- Minerals that lie in the belt of asteroids between Mars and Jupiter hold mineral wealth equivalent to about $100 billion for every individual on Earth.
- Quickly evolving technology is making landing on asteroids an increasing likelihood.
- A lack of legal clarity about ownership of space resources makes things difficult, according to experts.
The race to space traditionally has advanced with exploration and even tourism in mind, but space-mining is looking like an increasingly legitimate idea, opening the possibility of a new civilization — and profits — on another planet.
Tesla CEO Elon Musk's SpaceX and Amazon CEO Jeff Bezos' Blue Origin aim to make space tourism a reality, and ultimately to let humans live on other planets. Now, technology has made landing on an asteroid appear increasingly possible.
Take SpaceX, for example.
The launch of the Falcon Heavy space shuttle and the successful return of two of its three boosters may make it possible to carrying heavier payloads into space and could lower the costs of launches.
Noted astrophysicist Neil deGrasse Tyson, among others, have claimed that the world's first trillionaire will make his or her fortune in space minerals. According to NASA, the minerals that lie in the belt of asteroids between Mars and Jupiter hold wealth equivalent to a staggering $100 billion for every person on Earth.
There's a lack of legal clarity over the ownership of space resources, however, and laws presiding over space are largely ambiguous in general, according to Ian Christensen, the director of private sector programs at the Secure World Foundation, a space-related think tank.
"There are some gaps in the law, and some things need to be clarified to provide more certainty on current laws," Christensen told CNBC, adding there is no single authority responsible for the allocation of resources in space.
The most comprehensive law today is the United Nations-sponsored Outer Space Treaty of 1967, but confusion between countries remains.
"When it comes to the use of space resources, the area is fairly vague and it can be interpreted in either direction," Rebecca Keller, a senior science and technology analyst at political risk consultants Stratfor told CNBC. "Governments and even experts in the field are still debating over the appropriate uses of these resources, and it remains a difficult question to answer."
Today, national governments issue licenses to parties that want to conduct activities in space, and the countries where private companies operate are responsible for enforcing regulations.
"Enforcement is done by national government authorities, but a specialized space authority does not exist yet," Christensen said.
Space is becoming more crowded, with a surge in the number of companies looking to reap the benefits.

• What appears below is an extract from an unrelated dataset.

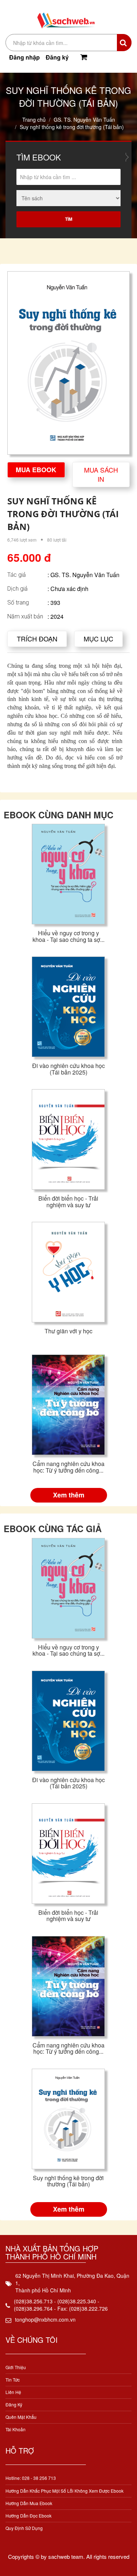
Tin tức (12, 2379)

Keller said that governments will have to restrict and control the expansion of private interests in the future.
One way to do that could be in the same format as existing climate agreements. Admittedly, the climate change agreements suffer from a lack of enforcement powers, but they do bring people to the table, which is a good start, she added.
"Legislation lags behind technology, almost every time," Keller said, and an accord should be struck in order for concerns to be heard equally across the board.
Current limitations to space exploration and travel capabilities mean that space mining would develop as a relationship between the private sector and the government, said Christensen, who added that he would not rule out the privatization of space activities once the industry matures.
Regardless of how it unfolds, it's likely that anything mined in the early stages will be used in space — not moved to Earth.
"The first step for space mining still lies in space — by using the resources mined to build in space until more technology is established," Keller said. "Until then, activities will likely remain in space."